DIY projects in the garden are in many ways similar to those within the home. You need to have a carefully worked out and detailed plan before you start, make sure that you have all of the right materials to hand and that you have the right tools for the job. In other ways, however, they are not the same at all. For one thing, you will be working outdoors and that means that the weather will be a big factor. If you are putting in a new tiled floor for your kitchen, for example, you do not need to worry about whether it is raining hard or freezing cold outside. If you are laying a new patio, then of course these things must be taken into account. Longer term planning is key for garden DIY projects, with most jobs requiring the reasonably warm and dry weather of spring or summer.

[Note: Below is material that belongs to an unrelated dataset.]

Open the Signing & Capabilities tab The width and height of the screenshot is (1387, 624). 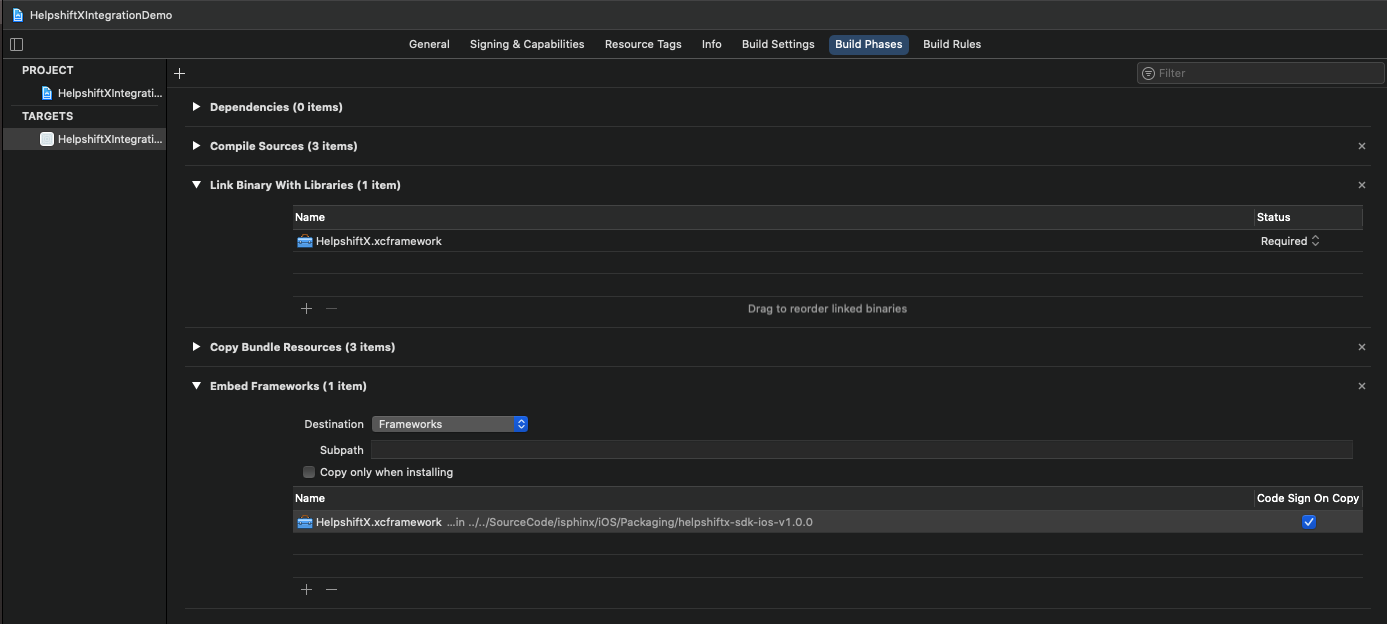(526, 44)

You must think ahead before starting something that will need these kinds of conditions or get caught out in the rain and snow.
Naturally, it is possible to do something such as erect a new fence or build a wall in the middle of winter. If there is no way to avoid it you can be successful with these kinds of projects. However, you will substantially increase your workload. Both jobs will mean digging into the ground, either to make holes for fence posts or a trench to lay the foundation for a wall. If you have ever had to dig up soil that is frozen solid, you will appreciate that there is an enormous extra effort involved. This type of DIY work really is best left to the warmer months.

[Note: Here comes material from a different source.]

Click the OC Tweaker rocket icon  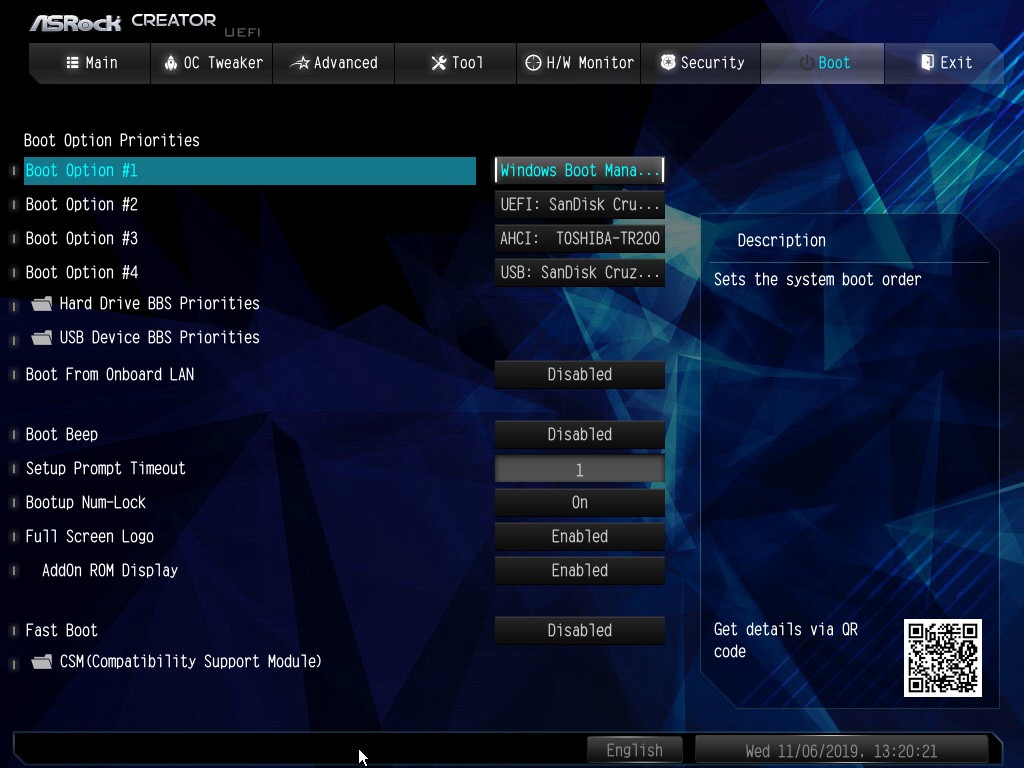tap(170, 63)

Another issue that can arise when contemplating DIY projects in the garden is planning permission. Unless you are building a large extension, converting an attic or making other major alterations to your home, you do not generally have to worry about gaining permission from the local council. When it comes to the garden, however, there can be more potential problems than you think. There are often restrictions, for instance, on the height of walls or fences you are allowed to erect. These restrictions are also usually different for walls or fences in the front garden and back garden and this is all worth checking out first.
You will also find that councils do not operate uniform policies across the country. Putting up a particular size of shed may be allowed in one area but not in another. Always check with the local Planning Officer before embarking on these types of jobs. It is not just the size of the structure that matters either, it is often the way it will be used that counts. A shed may be permitted but not a garden office of the same size.
Safety is a very important issue when doing any kind of DIY and no more so than in the garden. Make sure that all of your tools are properly maintained and suitable for use outdoors and use the appropriate parts, screws and fixtures and fittings. You will often be using power tools that will require a long extension cable. This can present dangers as it can be quite easy to inadvertently cut through them, with all the risks of accidental electrocution that entails. You can buy special circuit breakers to avoid these kinds of risk. Finally, one often overlooked danger of performing strenuous work in the garden is over-exposure to the sun, leading to burning or even sunstroke. Try not to work in the middle of the day when the sun is at its hottest and use sunscreen if necessary.